Excerpted passage
..............................

Elsewhere, Alliser Thorne is humble bragging about how he killed Jon Snow out of patriotism or whatever and tries to rally the remaining men of the Night’s Watch against the Wildlings. He’s basically a dour Donald Trump. Meanwhile, Davos has a plan as well, which is good because Dolorous Edd is ready to just die gloriously trying to avenge Jon’s murder. Davos sends Edd to go talk to the Wildlings, because obviously a bloody, senseless battle is exactly what everyone needs to help them work through their grief. I’m guessing that we should expect a significant battle between the Wildlings and the Night’s Watch in the second half of episode two, or more likely in episode three. I’m calling it right now, though: Melisandre is going to resurrect Jon while the battle is raging, and he’s going to come out and his mere appearance will miraculously unite the Night’s Watch and Wildling factions. Also, either Jon Snow is going to chop off Thorne’s head to prove what a big man he is or he’s going to magnanimously allow Thorne to live and Thorne will become a creepily fervent supporter of Jon Snow.

Because this show definitely has its priorities in order, we’re taken next to Winterfell, where Ramsay Bolton is mourning his dead girlfriend by talking about how he first saw her when she was just eleven. It’s okay, though. The writers just buried the lead—Ramsay wasn’t much older, himself. Whew. And I thought this was going to be gross and creepy. Nah, it’s just supposed to be kind of sweet, I guess. Even sadistic torturing rapists have feelings that we’re supposed to be invested in. Just kidding! Ramsay tells the maester to feed Myranda to the dogs, because she’s good meat, after all.

..............................

Data lines
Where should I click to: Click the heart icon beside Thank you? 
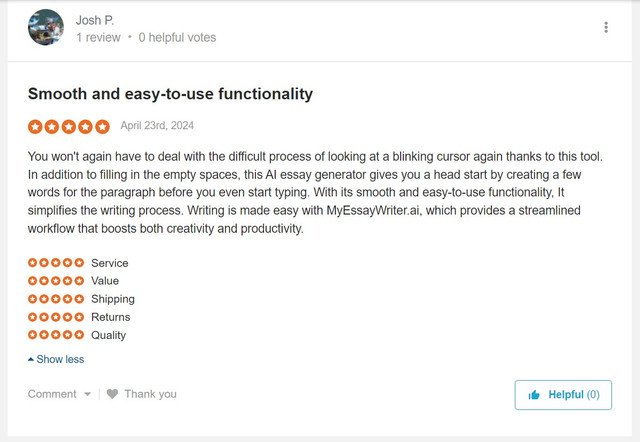click(x=112, y=394)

..............................

Required tasks
**a.** In the episode recap, write out everything from "Because this show" down to "meat, after all.", swapping "Winterfell" for "the Dreadfort".
**b.** In the episode recap, what does Ramsay tell the maester to do with Myranda?
**c.** Write what comes next in the episode recap, picking up after its last sentence.

Final results
**a.**
Because this show definitely has its priorities in order, we’re taken next to the Dreadfort, where Ramsay Bolton is mourning his dead girlfriend by talking about how he first saw her when she was just eleven. It’s okay, though. The writers just buried the lead—Ramsay wasn’t much older, himself. Whew. And I thought this was going to be gross and creepy. Nah, it’s just supposed to be kind of sweet, I guess. Even sadistic torturing rapists have feelings that we’re supposed to be invested in. Just kidding! Ramsay tells the maester to feed Myranda to the dogs, because she’s good meat, after all.

**b.** Feed her to the dogs.

**c.**
No joke, I cackled maniacally when this happened, and it wasn’t just because I’d already downed half a bottle of wine. It was legitimately hilarious, and it gets even more hilarious when Ramsay gets a talking to from his dad. There is nothing funnier on this show than Roose Bolton dispassionately chiding his bastard son for irresponsibly losing his wife and pissing off the whole North, then threatening to pass Ramsay over in the succession in favor of a baby that isn’t even born yet. I love that D&D love Ramsay and his storyline so much and that they seem to see him as a sort of misunderstood but ultimately lovable antihero that they never stop trying to get us to root for. Because moral ambiguity, obviously. He really loved his evil girlfriend! And he’s got daddy issues! Sad trombone!

Theon and Sansa are running through the woods with Ramsay’s men in pursuit with dogs. They cross a freezing river in order to throw off the hounds, but not five minutes later the dogs find them anyway. Probably because, instead of traveling up or downstream to confuse their pursuers and buy themselves more time, Theon and Sansa just crossed straight over, leaving a very visible trail in the snow. Good news, though! Brienne and Podrick arrive just in the nick of time to save them. Because this is not at all unlikely, and goodness knows we need more scenes of Brienne straight up butchering guys (not really kidding, I actually kind of like seeing Brienne destroy like eight dudes at a time).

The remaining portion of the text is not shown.